Nel suo linguaggio aulico Giovanardi ci dice che “Santarcangelo ritrova, come in un disegno nascosto che riaffiora, la sua suggestiva forma urbis, scandita tra visibile e invisibile, in un dialogo funzionale tra l’altezza originaria della sua duplice cinta difensiva, il Castello, i luoghi sacri e il formicaio di percorsi architettonici segreti che si formano attraverso i secoli e scompaiono allo sguardo. In questa dialettica s’inserisce come elemento di sutura e modello, il frutto di questa rilevante scoperta archeologica, figlia dell’ingegneria civile e militare malatestiana e di quella appena posteriore”.
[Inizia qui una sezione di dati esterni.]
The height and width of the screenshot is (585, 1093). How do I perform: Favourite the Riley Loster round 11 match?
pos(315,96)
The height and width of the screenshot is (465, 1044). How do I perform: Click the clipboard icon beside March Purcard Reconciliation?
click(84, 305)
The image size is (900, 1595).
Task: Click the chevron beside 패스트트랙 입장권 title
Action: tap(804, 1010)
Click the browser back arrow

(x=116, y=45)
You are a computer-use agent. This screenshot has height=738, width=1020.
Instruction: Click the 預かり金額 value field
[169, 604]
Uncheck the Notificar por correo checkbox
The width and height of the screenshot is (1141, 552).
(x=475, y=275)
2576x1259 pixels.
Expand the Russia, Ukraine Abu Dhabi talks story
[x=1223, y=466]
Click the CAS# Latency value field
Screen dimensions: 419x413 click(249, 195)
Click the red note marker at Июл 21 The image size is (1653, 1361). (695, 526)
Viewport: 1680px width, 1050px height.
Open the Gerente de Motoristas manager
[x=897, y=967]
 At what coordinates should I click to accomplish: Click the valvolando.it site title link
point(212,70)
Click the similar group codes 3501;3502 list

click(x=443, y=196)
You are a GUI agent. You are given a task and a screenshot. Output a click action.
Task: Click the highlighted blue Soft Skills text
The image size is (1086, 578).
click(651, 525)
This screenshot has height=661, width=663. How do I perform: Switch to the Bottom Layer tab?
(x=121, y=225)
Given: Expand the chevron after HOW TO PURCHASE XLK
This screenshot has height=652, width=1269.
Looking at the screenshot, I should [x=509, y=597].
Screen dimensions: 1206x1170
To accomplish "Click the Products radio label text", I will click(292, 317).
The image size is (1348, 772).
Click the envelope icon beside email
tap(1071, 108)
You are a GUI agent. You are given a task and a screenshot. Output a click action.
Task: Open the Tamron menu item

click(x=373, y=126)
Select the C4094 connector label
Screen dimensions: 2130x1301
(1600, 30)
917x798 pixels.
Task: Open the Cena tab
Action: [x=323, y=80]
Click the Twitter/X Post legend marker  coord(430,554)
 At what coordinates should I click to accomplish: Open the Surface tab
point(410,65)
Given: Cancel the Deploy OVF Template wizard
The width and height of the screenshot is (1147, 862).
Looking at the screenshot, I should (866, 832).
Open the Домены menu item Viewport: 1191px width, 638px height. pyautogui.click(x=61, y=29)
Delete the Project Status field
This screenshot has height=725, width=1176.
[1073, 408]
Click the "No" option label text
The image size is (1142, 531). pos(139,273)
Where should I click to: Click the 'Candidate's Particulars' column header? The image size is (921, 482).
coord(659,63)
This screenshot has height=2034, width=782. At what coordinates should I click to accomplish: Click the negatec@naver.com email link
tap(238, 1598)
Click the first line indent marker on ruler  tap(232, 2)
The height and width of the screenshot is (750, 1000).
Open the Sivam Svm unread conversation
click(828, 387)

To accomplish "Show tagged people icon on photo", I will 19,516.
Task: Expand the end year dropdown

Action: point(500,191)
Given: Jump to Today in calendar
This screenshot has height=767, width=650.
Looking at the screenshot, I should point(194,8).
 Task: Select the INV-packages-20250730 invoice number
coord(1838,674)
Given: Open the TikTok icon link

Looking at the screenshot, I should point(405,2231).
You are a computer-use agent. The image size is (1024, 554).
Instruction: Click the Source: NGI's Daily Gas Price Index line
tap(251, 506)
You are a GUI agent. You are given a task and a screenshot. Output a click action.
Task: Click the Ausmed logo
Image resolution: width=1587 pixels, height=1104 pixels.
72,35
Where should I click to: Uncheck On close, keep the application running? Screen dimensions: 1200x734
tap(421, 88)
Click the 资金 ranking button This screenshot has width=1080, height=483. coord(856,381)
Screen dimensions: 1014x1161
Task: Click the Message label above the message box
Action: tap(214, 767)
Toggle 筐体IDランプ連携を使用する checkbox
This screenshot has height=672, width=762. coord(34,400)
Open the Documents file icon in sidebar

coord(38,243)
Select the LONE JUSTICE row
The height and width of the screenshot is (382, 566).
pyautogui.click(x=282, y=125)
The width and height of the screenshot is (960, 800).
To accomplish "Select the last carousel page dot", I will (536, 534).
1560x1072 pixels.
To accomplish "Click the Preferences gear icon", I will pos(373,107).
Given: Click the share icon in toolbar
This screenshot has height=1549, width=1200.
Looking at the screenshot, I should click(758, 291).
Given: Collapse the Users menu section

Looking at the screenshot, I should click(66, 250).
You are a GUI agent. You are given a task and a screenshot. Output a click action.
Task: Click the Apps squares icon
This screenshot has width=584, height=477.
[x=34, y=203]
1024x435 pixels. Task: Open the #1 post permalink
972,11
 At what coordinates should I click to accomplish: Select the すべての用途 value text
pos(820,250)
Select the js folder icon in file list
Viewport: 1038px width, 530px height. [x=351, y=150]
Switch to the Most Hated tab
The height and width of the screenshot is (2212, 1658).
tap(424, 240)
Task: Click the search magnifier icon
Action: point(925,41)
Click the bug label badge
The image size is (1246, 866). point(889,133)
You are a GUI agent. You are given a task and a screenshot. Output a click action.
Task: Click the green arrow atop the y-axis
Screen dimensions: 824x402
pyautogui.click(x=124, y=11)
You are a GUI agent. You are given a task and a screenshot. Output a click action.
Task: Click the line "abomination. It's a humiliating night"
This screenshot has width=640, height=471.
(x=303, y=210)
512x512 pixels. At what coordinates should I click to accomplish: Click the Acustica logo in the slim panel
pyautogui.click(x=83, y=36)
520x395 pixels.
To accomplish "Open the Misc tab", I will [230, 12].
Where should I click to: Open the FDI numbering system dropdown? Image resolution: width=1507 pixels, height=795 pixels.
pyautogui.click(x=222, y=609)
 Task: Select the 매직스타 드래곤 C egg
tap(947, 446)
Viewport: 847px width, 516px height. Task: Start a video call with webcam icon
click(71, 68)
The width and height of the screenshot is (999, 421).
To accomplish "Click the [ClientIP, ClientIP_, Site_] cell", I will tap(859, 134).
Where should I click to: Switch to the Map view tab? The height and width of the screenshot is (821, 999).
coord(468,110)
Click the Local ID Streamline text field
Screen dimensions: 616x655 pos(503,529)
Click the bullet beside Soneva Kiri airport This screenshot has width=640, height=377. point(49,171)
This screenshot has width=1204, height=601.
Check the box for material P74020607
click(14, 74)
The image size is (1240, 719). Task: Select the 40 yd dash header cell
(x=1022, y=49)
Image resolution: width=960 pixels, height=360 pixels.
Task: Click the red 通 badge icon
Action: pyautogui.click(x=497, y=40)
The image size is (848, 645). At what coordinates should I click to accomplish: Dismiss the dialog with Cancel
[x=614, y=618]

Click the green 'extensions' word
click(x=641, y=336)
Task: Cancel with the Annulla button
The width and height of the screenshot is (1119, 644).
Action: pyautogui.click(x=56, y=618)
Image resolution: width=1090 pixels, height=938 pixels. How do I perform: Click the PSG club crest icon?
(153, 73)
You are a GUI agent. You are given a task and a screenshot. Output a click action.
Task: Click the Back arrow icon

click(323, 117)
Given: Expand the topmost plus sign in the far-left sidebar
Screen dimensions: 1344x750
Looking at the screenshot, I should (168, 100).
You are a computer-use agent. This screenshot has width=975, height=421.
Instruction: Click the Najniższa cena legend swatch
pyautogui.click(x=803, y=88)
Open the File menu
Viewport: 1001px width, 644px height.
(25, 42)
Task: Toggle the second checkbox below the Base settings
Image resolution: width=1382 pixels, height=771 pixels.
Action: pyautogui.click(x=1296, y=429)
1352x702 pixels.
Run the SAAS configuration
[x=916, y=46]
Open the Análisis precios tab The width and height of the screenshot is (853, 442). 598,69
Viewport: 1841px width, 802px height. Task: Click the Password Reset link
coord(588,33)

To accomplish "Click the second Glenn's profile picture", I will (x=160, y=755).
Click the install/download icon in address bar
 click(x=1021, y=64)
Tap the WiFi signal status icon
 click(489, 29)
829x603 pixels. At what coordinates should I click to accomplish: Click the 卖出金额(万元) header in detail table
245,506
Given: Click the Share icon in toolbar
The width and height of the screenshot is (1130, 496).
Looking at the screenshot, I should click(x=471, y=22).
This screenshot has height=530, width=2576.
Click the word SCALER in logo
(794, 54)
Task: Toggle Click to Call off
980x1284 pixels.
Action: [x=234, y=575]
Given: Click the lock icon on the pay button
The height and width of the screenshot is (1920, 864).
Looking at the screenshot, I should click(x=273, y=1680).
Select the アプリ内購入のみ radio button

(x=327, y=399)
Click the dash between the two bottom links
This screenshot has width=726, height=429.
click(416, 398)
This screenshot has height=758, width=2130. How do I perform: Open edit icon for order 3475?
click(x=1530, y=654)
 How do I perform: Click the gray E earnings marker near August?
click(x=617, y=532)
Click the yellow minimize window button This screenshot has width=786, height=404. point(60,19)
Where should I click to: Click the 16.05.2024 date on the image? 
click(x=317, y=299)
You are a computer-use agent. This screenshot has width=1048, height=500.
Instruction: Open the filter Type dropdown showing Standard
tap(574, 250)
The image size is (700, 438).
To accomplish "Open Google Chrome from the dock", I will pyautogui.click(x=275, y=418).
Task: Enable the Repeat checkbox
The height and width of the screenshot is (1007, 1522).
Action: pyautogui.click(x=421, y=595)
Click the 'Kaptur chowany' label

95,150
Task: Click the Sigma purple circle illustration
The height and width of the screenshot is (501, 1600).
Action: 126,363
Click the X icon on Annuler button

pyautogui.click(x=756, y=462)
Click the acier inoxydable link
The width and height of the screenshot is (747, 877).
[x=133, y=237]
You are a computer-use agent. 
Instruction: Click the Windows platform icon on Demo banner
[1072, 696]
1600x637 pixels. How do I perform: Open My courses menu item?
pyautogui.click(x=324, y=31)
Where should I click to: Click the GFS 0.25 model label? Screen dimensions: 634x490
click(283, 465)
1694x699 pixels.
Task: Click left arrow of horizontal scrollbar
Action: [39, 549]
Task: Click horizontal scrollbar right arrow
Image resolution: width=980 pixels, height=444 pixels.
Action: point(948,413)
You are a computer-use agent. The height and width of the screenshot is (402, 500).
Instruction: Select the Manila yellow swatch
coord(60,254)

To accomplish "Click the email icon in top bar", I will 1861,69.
Nel primo saggio invece Giovanardi ci porta alla scoperta di due splendide testimonianze pittoriche del Trecento a Santarcangelo di Romagna. Si tratta della croce, “attribuita, seppur in modo problematico”, a Pietro da Rimini, il maestro pittore più noto della Scuola riminese, e del politico firmato e datato dal veneziano Jacobello di Bonomo nel 1385. La prima, proveniente dall’antica Pieve di San Michele Arcangelo, è custodita in Collegiata; il secondo, appartenente alla demolita chiesa di San Francesco, ora è esposto al Museo Storico Archeologico della città (MUSAS).

“La croce di Pietro, il politico di Jacobello non possono essere considerate ‘opere d’arte’ in senso moderno, bensì manufatti destinati ad assolvere il compito di sostenere le funzioni liturgiche, di completare i riti religiosi”.

La croce di Pietro da Rimini è uno dei più bei crocifissi della pittura riminese del Trecento. Probabilmente databile entro gli anni Venti del XIV secolo.

Il secondo dipinto raccontatoci da Giovanardi è il monumentale polittico di Jacobello (nell’immagine in apertura), veneziano, che firmò e datò nel 1385. “La grande opera a tempera e oro su tavola, è composta da ben sedici icone distinte, racchiuse da una sontuosa cornice intagliata e dorata”. Si tratta di un manufatto non solo di strepitosa fattura, ma l’unico sottoscritto dal pittore veneto, pietra di paragone imprescindibile per la formazione del suo catalogo, esiguo ma prestigioso, di opere ora disseminate per l’Italia e l’Europa.
Il libro contiene ottime riproduzioni fotografiche delle due opere trattate da Giovanardi.